Exercise input ▸
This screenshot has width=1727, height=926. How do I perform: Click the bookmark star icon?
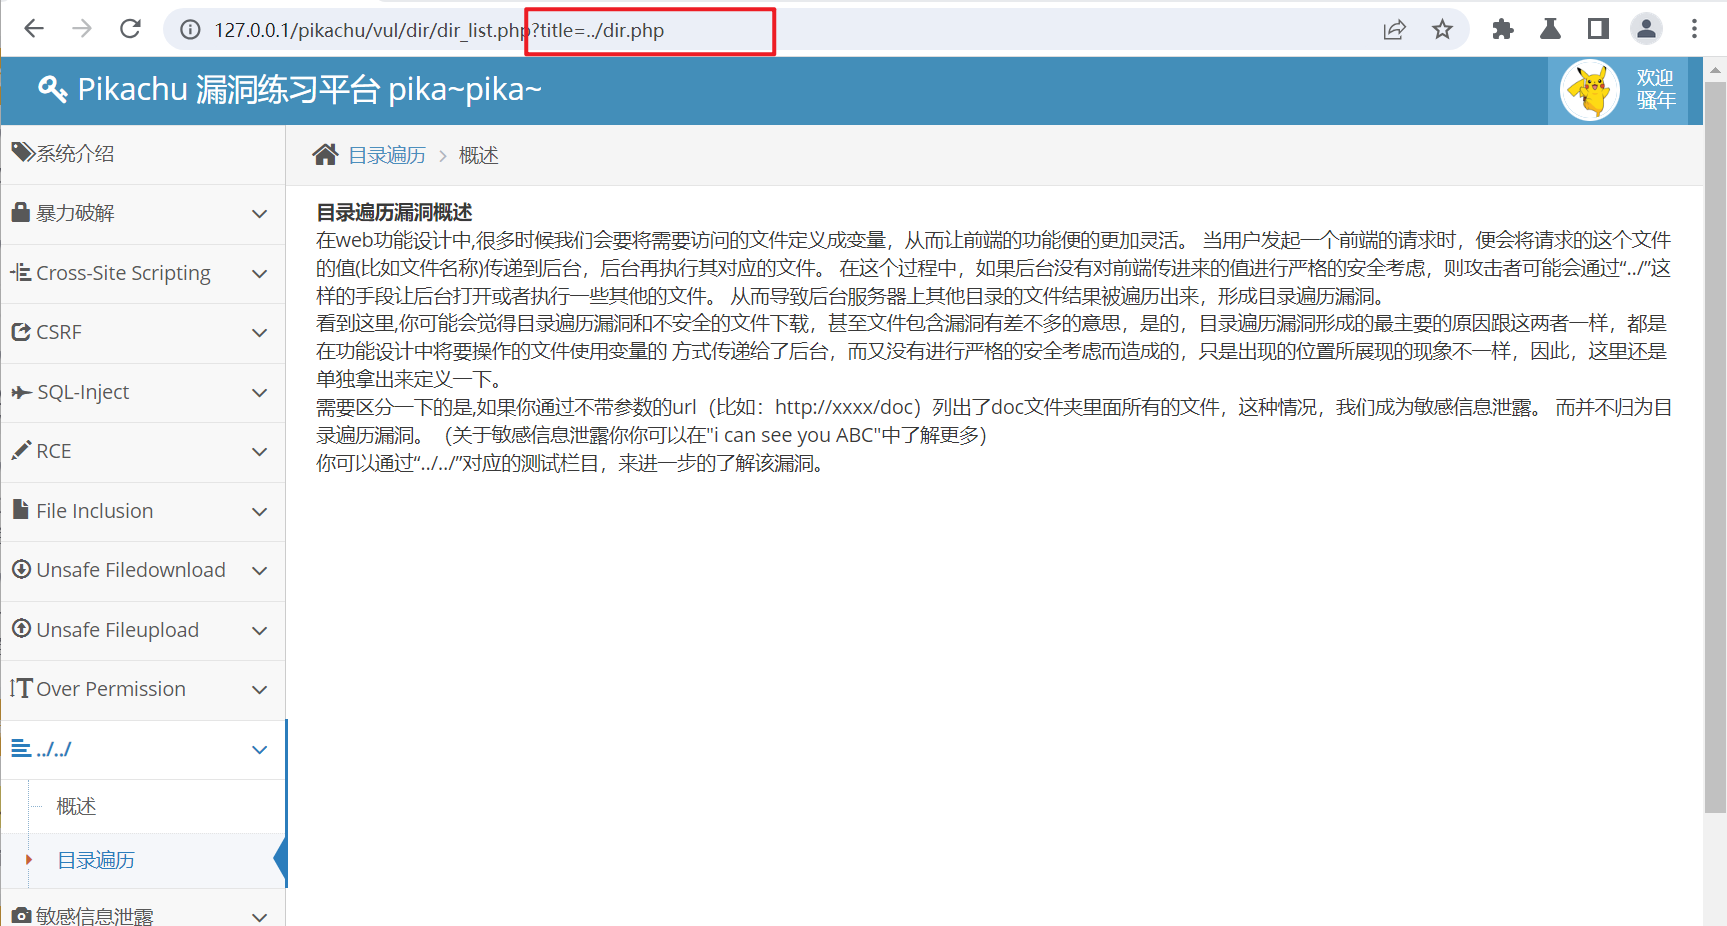pos(1442,29)
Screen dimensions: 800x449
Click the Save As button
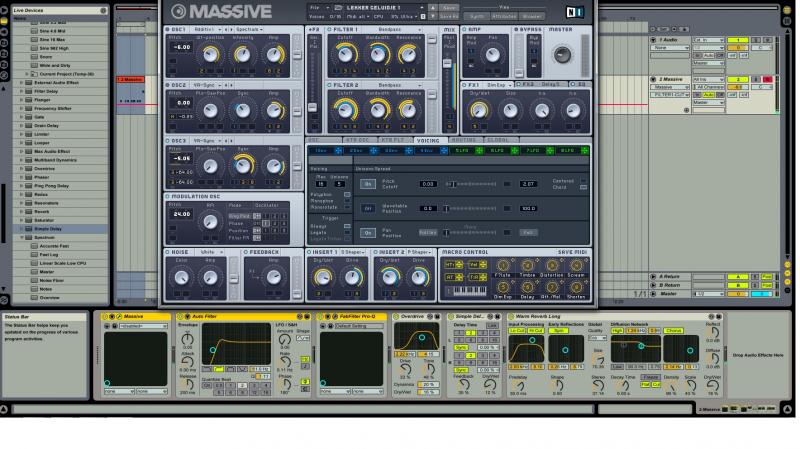pyautogui.click(x=449, y=16)
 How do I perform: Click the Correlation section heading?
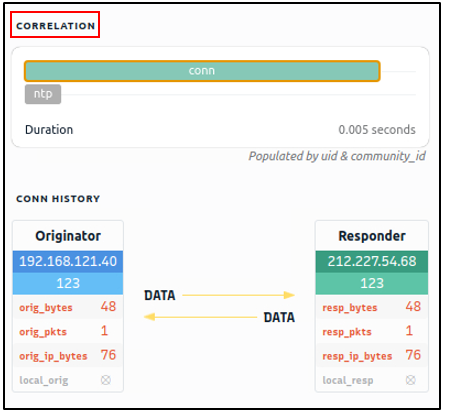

About this exercise ▸ Copy every line above word for word and exclude the pictures.

Result for this task ▸
This screenshot has width=1727, height=926. How do I perform: Click the bookmark star icon?
pos(1442,29)
Screen dimensions: 800x449
Click the Save As button
pyautogui.click(x=449, y=16)
 How do I perform: Click the Correlation section heading?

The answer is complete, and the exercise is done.